“Sumeragi no Hanabi!”
Sanada menukik ke arah Arjuna dalam kecepatan tinggi, tombaknya diayunkan menyilang, Sayapnya yang berkobar-kobar mengepak dengan ganas.
Sebuah ledakan tiba-tiba mengentak rooftop Golden Fish, dan gelombang panas yang masif melahap area sekitarnya. Dalam sekejap mata, api menghabiskan semua yang dilaluinya, hanya menyisakan puing-puing hangus di belakangnya. Pelanggan klub malam di sekitar Golden Fish berteriak ketakutan, mereka berdesak-desakan untuk keluar menyelamatkan diri. Ratusan orang yang tengah beraktivitas di sepenjuru Kabukicho buru-buru meninggalkan tempatnya. Orang-orang di sekitar distrik lampu merah pun tak kalah terkejutnya, mereka buru-buru melongok dari jendela komuter dan merekam api dan kolom asap yang membumbung tinggi dengan ponselnya.
Arjuna sejenak dibutakan oleh cahaya dan panas ledakan, dan dia terpaksa merangsek mundur secara naluriah. Tetapi Sanada memanfaatkan kesempatan ini untuk segera menumbangkan lawannya, ia menerabas tembok api yang mengelilingi Arjuna mendaratkan tebasan diagonal atas yang tidak dapat dibendung, lalu sebuah tendangan yang berapi-api.
Arjuna meringis oleh robekan luka di bahunya yang panas, dan tohokan keras di dadanya. Ia bersalto ke belakang untuk memulihkan diri. Pandangannya membaik seiring datangnya serangan Sanada yang berikutnya, tusukan tombak ganda berturut-turut yang datang seperti ombak yang mengamuk.
“Karma dan dendam bukanlah perkara yang sama! Keduanya tidak sesederhana pikiran naifmu, bocah!” Sanada makin menaikan tempo serangannya, kekuatannya juga meningkat drastis, Arjuna merasakan ledakan chakra yang besar dari tubuh Sanada.
“Aku tidak peduli, pak tua!” hardik Arjuna.
Murakumo kembali diselimutinya dengan petir, dan ia mengerahkan langkah kilat untuk menangkis lesakkan tombak milik Sanada yang seolah tak ada habisnya.

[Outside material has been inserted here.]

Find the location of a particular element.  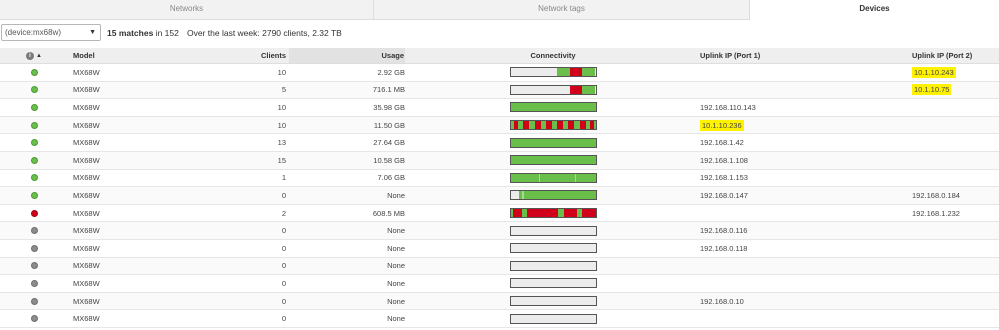

clients-cell: 1 is located at coordinates (243, 178).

Aku harus bertahan, ia tidak mungkin bisa mempertahankan keadaan ini selamanya, pikir Arjuna. Tangannya mulai mati rasa, dan lukanya melelehkan darah, mereka kini berkejaran di sepanjang rooftop yang hangus, pedang dan tombak mereka beraduan nyaring bertalu-talu. Arjuna melompati celah antara gedung dan mendarat di rooftop gedung yang lain, tepat ketika dua mobil kepolisian Tokyo berhenti di bawah mereka. Pejalan kaki yang melintas menunjuk-nunjuk ke puncak gedung, kedua detektif berpakaian preman buru-buru meminta izin kepada pemilik kedai minum untuk naik ke atap.
“Sampai kapan kau akan melarikan diri, bukankah tujuanmu adalah aku, untuk mencari tahu soal Elesar, bukan?” Sanada yang sudah menyeberang kini menyatukan kedua ujung tombaknya, melepaskan serangan tombak berputar cepat di udara seraya menghambur ke Arjuna.
“Gurensho!” pekiknya.
Lusinan api berbentuk sabit yang mengeras setajam bilah pedang dan beterbangan dari sekelilingnya dengan kecepatan yang sangat cepat dan menghujani Arjuna tanpa ampun. Mencincang dan membakar segala yang dihantamnya, meletup-letup sengit layaknya rentetan kembang api.
“Aku tidak melarikan diri!”
Arjuna menyepuh Murakumo dengan chakranya, api kemarahan di dadanya tersulut, mendengar nama Elesar disebut. Ia mengerahkan kecepatan kilatnya ditempat, menangkisi sabit api yang menghujani ke segala penjuru dengan beringas dan tanpa mempedulikan sekeliling.
Lusinan sabit api yang ditampiknya itu berhamburan liar menerjang jendela klab-klab malam yang masih berpenghuni, membelah kendaraan yang parkir, dan membakar sejumlah pengunjung sebuah restoran seafood yang tak sengaja menonton. Sejumlah reklame dan papan nama rontok dari tempatnya, rangka bajanya menjatuhi sekelompok preman dan hostes di depan salonnya.